SAP is putting a lot of emphasis on the small to midsize market (77% of their customers are according to SAP mid size!) and giving them the option of using SAP in the cloud. It seems to be evident in the product line ups they have been working on and the partnerships they have been investing in. Here is the list of  products release or updates for the later part of 2010 and onwards into 2011:

(1) Business All in One: This product is targeted for mid size customers with relatively complex business processes. It is akin to the SAP R/3 (ERP). SAP All in One with an intuitive web 2.0 interface will get more partner hosting of its Fast track (fixed scope, fixed fee) program in 2011

(2) SAP Business By Design (ByD): This is SAP’s SaaS attempt with a few bumps along the way. Multi tenancy is one of the most important aspects of SaaS model; SAP learned this the hard way by trying the “unitenancy” model first. But ByD is now offered in both uni and the multi model with new feature pack to come in later on 2010. You can read about it here.

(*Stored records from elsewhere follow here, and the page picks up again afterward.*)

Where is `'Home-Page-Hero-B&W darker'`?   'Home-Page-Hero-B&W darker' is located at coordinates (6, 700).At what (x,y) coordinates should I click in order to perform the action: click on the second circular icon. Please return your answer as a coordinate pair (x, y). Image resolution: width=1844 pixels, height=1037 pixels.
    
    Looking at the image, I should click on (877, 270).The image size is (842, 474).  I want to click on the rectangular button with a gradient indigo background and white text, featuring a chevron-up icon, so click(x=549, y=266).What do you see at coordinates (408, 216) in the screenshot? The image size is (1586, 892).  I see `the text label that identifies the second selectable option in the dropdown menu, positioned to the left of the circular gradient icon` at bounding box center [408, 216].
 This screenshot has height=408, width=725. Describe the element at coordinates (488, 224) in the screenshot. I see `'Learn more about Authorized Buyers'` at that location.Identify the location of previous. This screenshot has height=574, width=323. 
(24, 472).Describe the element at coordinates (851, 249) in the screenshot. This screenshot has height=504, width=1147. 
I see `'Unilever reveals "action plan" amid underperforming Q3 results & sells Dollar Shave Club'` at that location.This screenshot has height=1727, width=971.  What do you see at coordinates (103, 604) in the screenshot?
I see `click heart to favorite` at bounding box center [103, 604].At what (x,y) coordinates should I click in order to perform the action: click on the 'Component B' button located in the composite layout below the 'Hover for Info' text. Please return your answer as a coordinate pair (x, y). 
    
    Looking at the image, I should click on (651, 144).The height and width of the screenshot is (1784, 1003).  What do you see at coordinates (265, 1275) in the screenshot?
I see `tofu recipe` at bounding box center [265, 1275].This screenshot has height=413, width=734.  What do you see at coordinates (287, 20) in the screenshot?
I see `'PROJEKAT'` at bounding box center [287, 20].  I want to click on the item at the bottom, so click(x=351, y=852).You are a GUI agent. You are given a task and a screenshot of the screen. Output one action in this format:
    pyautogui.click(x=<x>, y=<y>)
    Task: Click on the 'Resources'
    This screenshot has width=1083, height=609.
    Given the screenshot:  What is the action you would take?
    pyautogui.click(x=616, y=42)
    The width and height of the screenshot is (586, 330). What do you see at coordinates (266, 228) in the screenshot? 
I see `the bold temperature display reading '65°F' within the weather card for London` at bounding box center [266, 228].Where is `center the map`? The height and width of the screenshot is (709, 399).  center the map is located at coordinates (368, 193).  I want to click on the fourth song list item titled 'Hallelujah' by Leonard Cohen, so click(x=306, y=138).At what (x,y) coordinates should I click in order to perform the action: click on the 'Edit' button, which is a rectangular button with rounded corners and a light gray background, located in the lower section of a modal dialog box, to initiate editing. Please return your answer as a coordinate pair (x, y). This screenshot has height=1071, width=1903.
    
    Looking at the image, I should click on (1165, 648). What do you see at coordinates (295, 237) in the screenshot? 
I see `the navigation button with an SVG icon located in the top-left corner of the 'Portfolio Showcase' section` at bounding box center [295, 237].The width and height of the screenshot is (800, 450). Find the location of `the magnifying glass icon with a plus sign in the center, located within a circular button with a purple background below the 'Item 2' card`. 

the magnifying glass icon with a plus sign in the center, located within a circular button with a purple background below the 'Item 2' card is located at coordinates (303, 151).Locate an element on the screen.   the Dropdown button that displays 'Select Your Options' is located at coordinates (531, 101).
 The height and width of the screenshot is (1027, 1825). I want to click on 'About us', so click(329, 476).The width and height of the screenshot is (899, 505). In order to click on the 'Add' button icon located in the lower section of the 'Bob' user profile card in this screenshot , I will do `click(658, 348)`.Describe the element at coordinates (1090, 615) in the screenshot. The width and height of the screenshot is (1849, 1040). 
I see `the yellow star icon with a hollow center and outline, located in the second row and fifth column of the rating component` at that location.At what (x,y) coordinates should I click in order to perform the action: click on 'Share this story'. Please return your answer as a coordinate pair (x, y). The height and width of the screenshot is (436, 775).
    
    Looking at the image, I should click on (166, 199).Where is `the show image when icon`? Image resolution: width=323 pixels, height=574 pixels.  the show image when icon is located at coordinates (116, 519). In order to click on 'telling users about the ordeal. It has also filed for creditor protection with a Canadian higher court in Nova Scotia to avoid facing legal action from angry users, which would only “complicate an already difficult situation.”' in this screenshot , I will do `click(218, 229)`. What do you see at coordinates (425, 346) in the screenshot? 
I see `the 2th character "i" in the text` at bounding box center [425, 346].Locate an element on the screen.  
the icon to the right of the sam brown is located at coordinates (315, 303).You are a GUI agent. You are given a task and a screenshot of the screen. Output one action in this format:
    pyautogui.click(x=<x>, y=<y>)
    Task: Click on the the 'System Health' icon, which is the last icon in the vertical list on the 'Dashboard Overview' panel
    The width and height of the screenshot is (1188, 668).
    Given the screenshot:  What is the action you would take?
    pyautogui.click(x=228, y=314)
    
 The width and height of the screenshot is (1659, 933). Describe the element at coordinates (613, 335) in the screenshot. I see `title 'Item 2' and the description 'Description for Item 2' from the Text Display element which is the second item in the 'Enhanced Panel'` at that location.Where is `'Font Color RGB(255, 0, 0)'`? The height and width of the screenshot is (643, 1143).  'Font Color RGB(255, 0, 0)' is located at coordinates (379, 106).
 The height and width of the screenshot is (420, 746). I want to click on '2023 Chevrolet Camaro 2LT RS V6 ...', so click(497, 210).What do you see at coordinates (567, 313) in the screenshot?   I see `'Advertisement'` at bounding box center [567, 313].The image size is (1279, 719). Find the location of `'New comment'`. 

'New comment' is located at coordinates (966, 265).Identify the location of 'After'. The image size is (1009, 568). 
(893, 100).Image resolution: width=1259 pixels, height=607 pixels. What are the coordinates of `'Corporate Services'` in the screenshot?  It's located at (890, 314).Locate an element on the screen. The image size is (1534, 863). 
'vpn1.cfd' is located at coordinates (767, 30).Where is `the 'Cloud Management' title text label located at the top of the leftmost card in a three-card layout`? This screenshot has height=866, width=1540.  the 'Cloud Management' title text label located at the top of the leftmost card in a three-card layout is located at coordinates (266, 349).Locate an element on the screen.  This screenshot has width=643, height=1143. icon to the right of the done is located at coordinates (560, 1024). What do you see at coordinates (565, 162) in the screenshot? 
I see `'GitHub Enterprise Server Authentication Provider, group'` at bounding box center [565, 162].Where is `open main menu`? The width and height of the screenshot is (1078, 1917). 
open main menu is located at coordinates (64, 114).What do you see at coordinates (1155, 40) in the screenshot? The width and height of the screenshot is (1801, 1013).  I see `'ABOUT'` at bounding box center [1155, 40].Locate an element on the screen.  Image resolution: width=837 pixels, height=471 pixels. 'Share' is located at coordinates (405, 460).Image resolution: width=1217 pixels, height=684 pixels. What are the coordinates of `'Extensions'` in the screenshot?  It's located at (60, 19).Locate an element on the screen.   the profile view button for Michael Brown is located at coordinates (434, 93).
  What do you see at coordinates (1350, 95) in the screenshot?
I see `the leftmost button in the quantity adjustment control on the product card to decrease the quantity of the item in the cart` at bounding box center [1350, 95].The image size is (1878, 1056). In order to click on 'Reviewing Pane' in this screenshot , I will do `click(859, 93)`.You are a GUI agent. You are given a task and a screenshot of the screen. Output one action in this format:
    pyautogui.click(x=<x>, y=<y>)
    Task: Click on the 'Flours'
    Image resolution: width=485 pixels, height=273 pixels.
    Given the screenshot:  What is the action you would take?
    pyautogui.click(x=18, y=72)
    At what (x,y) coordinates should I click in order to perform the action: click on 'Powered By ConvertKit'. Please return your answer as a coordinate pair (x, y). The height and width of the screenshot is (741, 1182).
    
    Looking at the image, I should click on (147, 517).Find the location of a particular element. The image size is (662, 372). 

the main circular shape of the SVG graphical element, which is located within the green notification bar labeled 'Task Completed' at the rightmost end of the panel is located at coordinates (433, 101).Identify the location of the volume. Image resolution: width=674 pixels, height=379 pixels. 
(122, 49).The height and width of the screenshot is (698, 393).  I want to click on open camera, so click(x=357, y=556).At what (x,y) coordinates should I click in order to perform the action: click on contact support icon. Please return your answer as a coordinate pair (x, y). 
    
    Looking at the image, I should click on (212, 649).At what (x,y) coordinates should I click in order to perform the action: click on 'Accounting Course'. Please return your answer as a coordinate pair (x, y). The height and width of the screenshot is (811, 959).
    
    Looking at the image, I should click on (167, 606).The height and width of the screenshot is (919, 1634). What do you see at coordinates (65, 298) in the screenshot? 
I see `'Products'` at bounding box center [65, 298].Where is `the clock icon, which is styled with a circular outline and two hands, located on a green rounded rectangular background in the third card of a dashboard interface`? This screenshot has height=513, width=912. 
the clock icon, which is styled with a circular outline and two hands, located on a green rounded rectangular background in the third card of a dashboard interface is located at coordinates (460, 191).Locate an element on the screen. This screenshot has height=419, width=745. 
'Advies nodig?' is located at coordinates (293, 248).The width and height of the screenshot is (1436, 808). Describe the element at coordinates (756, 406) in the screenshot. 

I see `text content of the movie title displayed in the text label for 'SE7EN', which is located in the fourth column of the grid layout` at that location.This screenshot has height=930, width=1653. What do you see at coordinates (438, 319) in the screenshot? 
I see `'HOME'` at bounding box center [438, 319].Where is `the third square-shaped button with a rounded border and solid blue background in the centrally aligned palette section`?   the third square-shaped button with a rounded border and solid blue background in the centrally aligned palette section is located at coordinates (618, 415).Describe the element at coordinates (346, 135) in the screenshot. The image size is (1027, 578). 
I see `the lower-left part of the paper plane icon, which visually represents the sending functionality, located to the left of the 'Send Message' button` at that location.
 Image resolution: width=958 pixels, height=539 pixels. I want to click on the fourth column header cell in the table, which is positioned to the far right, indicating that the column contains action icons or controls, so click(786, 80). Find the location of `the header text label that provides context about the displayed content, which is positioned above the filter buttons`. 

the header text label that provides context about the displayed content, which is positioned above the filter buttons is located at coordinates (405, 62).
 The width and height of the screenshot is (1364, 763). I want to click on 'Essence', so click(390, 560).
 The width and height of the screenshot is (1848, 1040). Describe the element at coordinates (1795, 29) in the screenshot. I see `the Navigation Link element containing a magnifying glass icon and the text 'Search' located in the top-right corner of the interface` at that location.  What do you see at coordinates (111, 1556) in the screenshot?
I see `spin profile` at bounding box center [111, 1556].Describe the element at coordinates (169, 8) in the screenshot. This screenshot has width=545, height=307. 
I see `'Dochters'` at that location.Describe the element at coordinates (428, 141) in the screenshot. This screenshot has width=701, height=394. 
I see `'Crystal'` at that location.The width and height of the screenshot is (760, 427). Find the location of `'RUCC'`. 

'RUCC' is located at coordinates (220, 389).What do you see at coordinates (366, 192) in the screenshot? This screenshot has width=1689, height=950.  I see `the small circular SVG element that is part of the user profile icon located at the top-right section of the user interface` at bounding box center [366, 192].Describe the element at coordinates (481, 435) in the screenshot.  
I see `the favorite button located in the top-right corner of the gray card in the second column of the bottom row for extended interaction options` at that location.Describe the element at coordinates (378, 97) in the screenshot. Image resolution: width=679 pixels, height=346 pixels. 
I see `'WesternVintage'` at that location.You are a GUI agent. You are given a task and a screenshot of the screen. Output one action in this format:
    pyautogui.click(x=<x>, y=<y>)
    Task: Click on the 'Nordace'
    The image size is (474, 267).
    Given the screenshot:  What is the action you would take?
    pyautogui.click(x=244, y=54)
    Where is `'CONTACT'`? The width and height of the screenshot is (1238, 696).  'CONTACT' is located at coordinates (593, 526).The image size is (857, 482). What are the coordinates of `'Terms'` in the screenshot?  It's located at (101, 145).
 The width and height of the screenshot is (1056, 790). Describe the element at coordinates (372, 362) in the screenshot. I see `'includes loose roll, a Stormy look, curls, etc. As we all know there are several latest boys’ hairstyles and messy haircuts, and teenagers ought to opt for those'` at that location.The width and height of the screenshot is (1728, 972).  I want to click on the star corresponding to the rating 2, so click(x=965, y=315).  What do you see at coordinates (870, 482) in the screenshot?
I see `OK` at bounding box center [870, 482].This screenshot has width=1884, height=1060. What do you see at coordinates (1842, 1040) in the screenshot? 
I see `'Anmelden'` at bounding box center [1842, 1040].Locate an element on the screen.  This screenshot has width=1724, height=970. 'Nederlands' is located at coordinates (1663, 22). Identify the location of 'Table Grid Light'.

(3)Business One: it is SAP for small businesses; Business one recently got huge update visible in both code base and the user interface. SAP now has a single code base for all the countries. The UI is much easier on the eyes but with the same blue and gray theme of SAP. Business one can be integrated with partner SaaS applications in the back end.

Conclusion:

SAP believes the SaaS and on Demand is the next big thing and the philopophy of timeless software, they are adjusting the products and service offerings. 2011 will be the year where SAP will execute more visibly in SaaS model. The challenge is for partners who made the existing SAP SaaS compliant or somewhat as in the near future, SAP offerings will compete against the partners SaaS models.

Now to Lawson:

Lawson has publicly stated the SaaS/On Demand model is a sham and “it will die soon”. A direct quote from Lawson Website “If SaaS were truly the Next Big Thing – you’d think the market would treat SaaS companies a bit better”.

Lawson tries to convince customers and partners that SaaS model of delivery is akin to renting as opposed to owning or getting a financing option on your software. You can read about Lawson’s verdict here and here (lawson CEO’s interview)

Conclusion:

Unlike SAP, Lawson does not see SaaS and on Demand the next big thing and has no immediate plans to respond to the wall street darling SaaS model of software delivery. The Software vendor will choose the traditional approach of on premise software delivery for small to midsize companies. It will be interesting to see how long before Lawson also provides the On Demand alternatives along side.

And now to Oracle:

Oracle believes the future is the integration of the best of bread applications and the platforms that will support them. Oracle is pushing Fusion in the market as an alternative to SAP netweaver, with one difference, that best of bread applications integrator. While at the same time, Oracle is supporting individual software line ups, such as PeopleSoft. Oracle seems to believe in SaaS and On Demand but not as much as SAP and more than Lawson.

Conclusion:

Oracle has a clear vision for the future: One vendor providing platforms and Integration of different application for customers smaller to large. The question for Oracle is not how tightly integrated your system is, but what is integrated with what in seamless manner. And this is what oracle thinks the smaller to mid size market will choose Oracle for their businesses. In the future, this may prove to be a better foundation for SaaS delivery from one Vendor.  The challenge for Oracle is not the ability to acquire and stabilize different applications under the hood but to convert the best of bread apps to talk in universal standards with each other and be delivered in the cloud. It will be interesting how oracle ties Hyperion with PeopleSoft in the cloud for midsize customers!